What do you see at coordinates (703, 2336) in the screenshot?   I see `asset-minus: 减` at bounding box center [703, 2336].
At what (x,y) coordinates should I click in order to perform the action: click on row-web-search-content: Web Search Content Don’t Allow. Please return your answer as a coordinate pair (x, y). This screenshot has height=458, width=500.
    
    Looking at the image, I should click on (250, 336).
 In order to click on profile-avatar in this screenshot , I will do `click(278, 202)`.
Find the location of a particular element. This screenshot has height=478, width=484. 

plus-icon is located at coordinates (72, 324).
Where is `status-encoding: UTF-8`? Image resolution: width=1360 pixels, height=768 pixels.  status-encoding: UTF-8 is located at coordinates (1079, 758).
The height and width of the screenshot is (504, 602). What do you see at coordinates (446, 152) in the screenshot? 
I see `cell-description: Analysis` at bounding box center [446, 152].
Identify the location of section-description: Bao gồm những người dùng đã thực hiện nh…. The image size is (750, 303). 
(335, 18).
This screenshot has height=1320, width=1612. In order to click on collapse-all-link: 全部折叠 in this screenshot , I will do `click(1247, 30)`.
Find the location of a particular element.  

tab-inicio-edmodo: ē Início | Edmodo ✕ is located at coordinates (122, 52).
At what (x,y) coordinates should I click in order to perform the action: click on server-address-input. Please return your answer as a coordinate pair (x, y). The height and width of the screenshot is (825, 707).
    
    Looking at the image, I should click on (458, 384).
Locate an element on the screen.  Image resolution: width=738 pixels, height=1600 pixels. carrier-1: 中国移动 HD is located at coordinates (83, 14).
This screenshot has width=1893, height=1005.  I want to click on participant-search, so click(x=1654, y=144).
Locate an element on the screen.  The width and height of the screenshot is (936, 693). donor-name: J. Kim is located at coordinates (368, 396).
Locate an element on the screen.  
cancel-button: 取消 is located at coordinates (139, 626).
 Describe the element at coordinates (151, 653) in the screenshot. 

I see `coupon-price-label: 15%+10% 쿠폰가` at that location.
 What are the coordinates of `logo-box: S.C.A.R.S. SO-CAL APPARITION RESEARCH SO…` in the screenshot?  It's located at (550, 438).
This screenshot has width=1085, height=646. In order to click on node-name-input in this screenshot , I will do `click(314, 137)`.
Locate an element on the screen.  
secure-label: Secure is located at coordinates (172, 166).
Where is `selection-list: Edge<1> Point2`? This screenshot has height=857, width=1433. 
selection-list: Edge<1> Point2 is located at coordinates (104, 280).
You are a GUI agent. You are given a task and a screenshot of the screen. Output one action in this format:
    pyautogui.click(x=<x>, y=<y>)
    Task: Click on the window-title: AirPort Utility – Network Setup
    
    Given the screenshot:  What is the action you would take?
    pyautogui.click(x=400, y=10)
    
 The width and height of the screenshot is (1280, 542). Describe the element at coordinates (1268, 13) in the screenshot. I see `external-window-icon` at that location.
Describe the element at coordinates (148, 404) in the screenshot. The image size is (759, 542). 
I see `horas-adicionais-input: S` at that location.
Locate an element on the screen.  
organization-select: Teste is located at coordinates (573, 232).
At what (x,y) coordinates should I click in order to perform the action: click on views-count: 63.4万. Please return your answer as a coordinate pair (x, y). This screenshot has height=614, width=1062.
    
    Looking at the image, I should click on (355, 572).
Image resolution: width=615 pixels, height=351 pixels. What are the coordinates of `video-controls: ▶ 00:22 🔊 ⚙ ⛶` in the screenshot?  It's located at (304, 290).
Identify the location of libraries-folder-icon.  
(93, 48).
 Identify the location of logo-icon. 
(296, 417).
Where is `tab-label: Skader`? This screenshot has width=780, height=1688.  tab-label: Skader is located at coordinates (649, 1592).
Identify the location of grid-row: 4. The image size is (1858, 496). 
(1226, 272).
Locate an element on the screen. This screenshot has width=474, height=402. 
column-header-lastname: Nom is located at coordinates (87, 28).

▶ _Problem requirements_
Rewrite the listing above, replacing every occurrence of "Locate an element on the screen" with "Find an element on the screen" and leaving everything else unchanged.

▶ _Solution_
What do you see at coordinates (703, 2336) in the screenshot?   I see `asset-minus: 减` at bounding box center [703, 2336].
At what (x,y) coordinates should I click in order to perform the action: click on row-web-search-content: Web Search Content Don’t Allow. Please return your answer as a coordinate pair (x, y). This screenshot has height=458, width=500.
    
    Looking at the image, I should click on (250, 336).
 In order to click on profile-avatar in this screenshot , I will do `click(278, 202)`.
Find the location of a particular element. This screenshot has height=478, width=484. 

plus-icon is located at coordinates (72, 324).
Where is `status-encoding: UTF-8`? Image resolution: width=1360 pixels, height=768 pixels.  status-encoding: UTF-8 is located at coordinates (1079, 758).
The height and width of the screenshot is (504, 602). What do you see at coordinates (446, 152) in the screenshot? 
I see `cell-description: Analysis` at bounding box center [446, 152].
Identify the location of section-description: Bao gồm những người dùng đã thực hiện nh…. The image size is (750, 303). 
(335, 18).
This screenshot has height=1320, width=1612. In order to click on collapse-all-link: 全部折叠 in this screenshot , I will do `click(1247, 30)`.
Find the location of a particular element.  

tab-inicio-edmodo: ē Início | Edmodo ✕ is located at coordinates (122, 52).
At what (x,y) coordinates should I click in order to perform the action: click on server-address-input. Please return your answer as a coordinate pair (x, y). The height and width of the screenshot is (825, 707).
    
    Looking at the image, I should click on (458, 384).
Find an element on the screen.  Image resolution: width=738 pixels, height=1600 pixels. carrier-1: 中国移动 HD is located at coordinates (83, 14).
This screenshot has width=1893, height=1005.  I want to click on participant-search, so click(x=1654, y=144).
Find an element on the screen.  The width and height of the screenshot is (936, 693). donor-name: J. Kim is located at coordinates (368, 396).
Find an element on the screen.  
cancel-button: 取消 is located at coordinates (139, 626).
 Describe the element at coordinates (151, 653) in the screenshot. 

I see `coupon-price-label: 15%+10% 쿠폰가` at that location.
 What are the coordinates of `logo-box: S.C.A.R.S. SO-CAL APPARITION RESEARCH SO…` in the screenshot?  It's located at (550, 438).
This screenshot has width=1085, height=646. In order to click on node-name-input in this screenshot , I will do `click(314, 137)`.
Find an element on the screen.  
secure-label: Secure is located at coordinates (172, 166).
Where is `selection-list: Edge<1> Point2`? This screenshot has height=857, width=1433. 
selection-list: Edge<1> Point2 is located at coordinates (104, 280).
You are a GUI agent. You are given a task and a screenshot of the screen. Output one action in this format:
    pyautogui.click(x=<x>, y=<y>)
    Task: Click on the window-title: AirPort Utility – Network Setup
    
    Given the screenshot:  What is the action you would take?
    pyautogui.click(x=400, y=10)
    
 The width and height of the screenshot is (1280, 542). Describe the element at coordinates (1268, 13) in the screenshot. I see `external-window-icon` at that location.
Describe the element at coordinates (148, 404) in the screenshot. The image size is (759, 542). 
I see `horas-adicionais-input: S` at that location.
Find an element on the screen.  
organization-select: Teste is located at coordinates (573, 232).
At what (x,y) coordinates should I click in order to perform the action: click on views-count: 63.4万. Please return your answer as a coordinate pair (x, y). This screenshot has height=614, width=1062.
    
    Looking at the image, I should click on (355, 572).
Image resolution: width=615 pixels, height=351 pixels. What are the coordinates of `video-controls: ▶ 00:22 🔊 ⚙ ⛶` in the screenshot?  It's located at (304, 290).
Identify the location of libraries-folder-icon.  
(93, 48).
 Identify the location of logo-icon. 
(296, 417).
Where is `tab-label: Skader`? This screenshot has width=780, height=1688.  tab-label: Skader is located at coordinates (649, 1592).
Identify the location of grid-row: 4. The image size is (1858, 496). 
(1226, 272).
Find an element on the screen. This screenshot has width=474, height=402. 
column-header-lastname: Nom is located at coordinates (87, 28).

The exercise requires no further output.